Pero las luces se apagaron de nuevo y volvió
a salir el duende aflamencado y el aroma especialmente de Federico que flotaba
en el ambiente, de tal manera que aquello presagiaba cientos de suspiros mágicos,
como no podía ser de otra manera. Tres
cañones de luz formaban otros tantos círculos separados entre sí y uno de ellos
en el centro, del que surgió de nuevo la figura de un Antonio vibrante con la
intensa fuerza de un imán que atraía nuestras miradas. De nuevo brazos en cruz
con desplazamientos lentos hacia las
caderas y doblando los codos, protagonizaba un zapateado como no he visto
nunca. Creo que perdurará por muchos años en mi destalentada memoria. A base de
elevar mínimamente los tacones con un
planteamiento rápido, corto y hechicero, hablaba claramente con los pies
pronunciando con nitidez plena y brillantemente repetida la sentida palabra de
“Federico, Federico, Federico, Federico… “Aquello era muy emocionante y en
muchos de los espectadores se notaba que sus ojos lagrimeaban a causa de una
emoción intensa. “Esto es lo más grande, gemían”.

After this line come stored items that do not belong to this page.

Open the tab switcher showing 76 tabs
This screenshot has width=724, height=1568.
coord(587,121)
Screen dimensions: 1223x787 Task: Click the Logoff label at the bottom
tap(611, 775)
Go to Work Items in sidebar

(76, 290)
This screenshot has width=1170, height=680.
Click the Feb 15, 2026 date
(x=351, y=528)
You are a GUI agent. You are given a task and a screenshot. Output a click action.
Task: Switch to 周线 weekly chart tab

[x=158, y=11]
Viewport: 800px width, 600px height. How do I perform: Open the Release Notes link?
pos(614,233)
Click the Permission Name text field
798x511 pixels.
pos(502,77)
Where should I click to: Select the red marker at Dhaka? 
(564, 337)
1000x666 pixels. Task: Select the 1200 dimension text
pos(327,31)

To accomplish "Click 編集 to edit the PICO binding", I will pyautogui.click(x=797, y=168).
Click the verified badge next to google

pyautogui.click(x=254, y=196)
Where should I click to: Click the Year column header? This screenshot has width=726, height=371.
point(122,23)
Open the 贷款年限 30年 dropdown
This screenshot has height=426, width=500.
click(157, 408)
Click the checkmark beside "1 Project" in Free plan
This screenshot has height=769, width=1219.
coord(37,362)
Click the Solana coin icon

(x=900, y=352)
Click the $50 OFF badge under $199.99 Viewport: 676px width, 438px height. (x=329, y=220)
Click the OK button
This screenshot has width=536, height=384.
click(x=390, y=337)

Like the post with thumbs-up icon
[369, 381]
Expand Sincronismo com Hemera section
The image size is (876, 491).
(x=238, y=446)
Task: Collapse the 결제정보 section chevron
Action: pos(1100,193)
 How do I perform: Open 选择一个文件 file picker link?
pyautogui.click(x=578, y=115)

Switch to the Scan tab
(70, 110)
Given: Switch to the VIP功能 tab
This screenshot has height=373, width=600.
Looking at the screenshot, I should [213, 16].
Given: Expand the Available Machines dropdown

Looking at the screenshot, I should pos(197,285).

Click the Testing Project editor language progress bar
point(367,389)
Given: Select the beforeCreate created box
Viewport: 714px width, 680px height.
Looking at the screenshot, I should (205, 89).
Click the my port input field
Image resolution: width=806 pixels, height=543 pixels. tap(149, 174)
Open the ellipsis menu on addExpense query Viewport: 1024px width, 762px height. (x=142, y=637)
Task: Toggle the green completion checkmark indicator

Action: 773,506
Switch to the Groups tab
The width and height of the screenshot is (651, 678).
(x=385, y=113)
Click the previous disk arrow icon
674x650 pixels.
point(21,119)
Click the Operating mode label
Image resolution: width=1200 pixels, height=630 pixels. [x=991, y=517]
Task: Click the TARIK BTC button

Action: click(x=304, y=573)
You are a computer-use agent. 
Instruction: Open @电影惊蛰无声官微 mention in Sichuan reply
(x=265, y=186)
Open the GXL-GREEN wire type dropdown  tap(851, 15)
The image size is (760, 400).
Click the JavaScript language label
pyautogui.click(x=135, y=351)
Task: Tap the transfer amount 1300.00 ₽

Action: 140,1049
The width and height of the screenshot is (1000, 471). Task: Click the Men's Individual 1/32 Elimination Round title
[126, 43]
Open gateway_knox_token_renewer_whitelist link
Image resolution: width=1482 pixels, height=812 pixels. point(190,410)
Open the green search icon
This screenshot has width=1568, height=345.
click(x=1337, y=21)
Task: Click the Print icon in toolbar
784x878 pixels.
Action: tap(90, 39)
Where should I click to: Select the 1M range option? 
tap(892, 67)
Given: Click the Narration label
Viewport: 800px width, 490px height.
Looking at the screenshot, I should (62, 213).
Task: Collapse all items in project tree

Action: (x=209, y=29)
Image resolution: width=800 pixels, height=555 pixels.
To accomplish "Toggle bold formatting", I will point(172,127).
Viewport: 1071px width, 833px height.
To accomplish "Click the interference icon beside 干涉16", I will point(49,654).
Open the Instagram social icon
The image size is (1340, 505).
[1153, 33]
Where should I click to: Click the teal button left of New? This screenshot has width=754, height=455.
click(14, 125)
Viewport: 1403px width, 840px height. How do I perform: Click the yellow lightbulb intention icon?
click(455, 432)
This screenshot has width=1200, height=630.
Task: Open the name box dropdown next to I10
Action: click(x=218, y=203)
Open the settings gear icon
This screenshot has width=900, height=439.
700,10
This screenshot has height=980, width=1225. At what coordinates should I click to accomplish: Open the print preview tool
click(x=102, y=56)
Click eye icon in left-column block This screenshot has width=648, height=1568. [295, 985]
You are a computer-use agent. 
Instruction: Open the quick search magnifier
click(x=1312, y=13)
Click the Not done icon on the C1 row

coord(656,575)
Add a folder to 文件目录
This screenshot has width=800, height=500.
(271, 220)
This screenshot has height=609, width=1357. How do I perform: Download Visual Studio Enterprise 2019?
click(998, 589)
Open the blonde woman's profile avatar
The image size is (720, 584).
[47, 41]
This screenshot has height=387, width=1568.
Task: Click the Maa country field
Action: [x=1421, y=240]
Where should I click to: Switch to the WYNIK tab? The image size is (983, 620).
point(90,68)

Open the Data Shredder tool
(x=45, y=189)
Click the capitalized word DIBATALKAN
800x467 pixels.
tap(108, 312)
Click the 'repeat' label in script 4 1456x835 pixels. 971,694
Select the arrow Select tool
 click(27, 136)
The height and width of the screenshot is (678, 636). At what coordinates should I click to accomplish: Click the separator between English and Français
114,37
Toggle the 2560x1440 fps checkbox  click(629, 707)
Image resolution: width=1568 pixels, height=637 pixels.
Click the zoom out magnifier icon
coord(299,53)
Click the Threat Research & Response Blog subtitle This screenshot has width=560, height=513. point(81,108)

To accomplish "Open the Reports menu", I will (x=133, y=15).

Otra pequeña pausa, daba paso a una
música que ponía los vellos como escarpias. Instantes esos en los que me
parecía ver la imagen de un Federico que puesto al piano, interpretaba
pedacitos, muy intensos de sus creaciones. “Ay verde que te quiero verde”, “Los
cuatro muleros”, La tarara”. Yo me encontraba ansiolítico y al tiempo repasaba
las maravillas del “Romancero gitano”. Pero ¿dónde estaban los pelegrinitos?,
¿se había perdido?. Afortunadamente aparecía la incomparable Carmen Linares, que sigue siendo mi estrella,
y nos decía que los niños que se querían casar estaban camino de Roma, “pa que
los case el papa, porque son primos”. Y la vorágine no cesó y el delirio me
hacía pensar en el cielo. ¿Es el cielo así?, pues que venga ya. Y salí de la
gran caverna tarareando de nuevo “Los pelegrinitos”. “¿Te gusta nuestra música
y nuestra poesía?, me dijeron los nuevos amigos recién casados y compañía.
“Pues mañana, mi arma, te vienes con nosotros a un homenaje a la memoria de
Félix Grande. Te gustará. ¿Te acuerdas de esa copla que reza: “Como los raíles
del tren son tu cariño y el mío, uno al ladito del otro, siempre juntos, to
seguío, to seguío…” Se miraron ella y él, se dieron cuenta de mi sonrisa
emocionada, acercaron sus labios, y soltaron un impresionante “to seguío, to seguío”.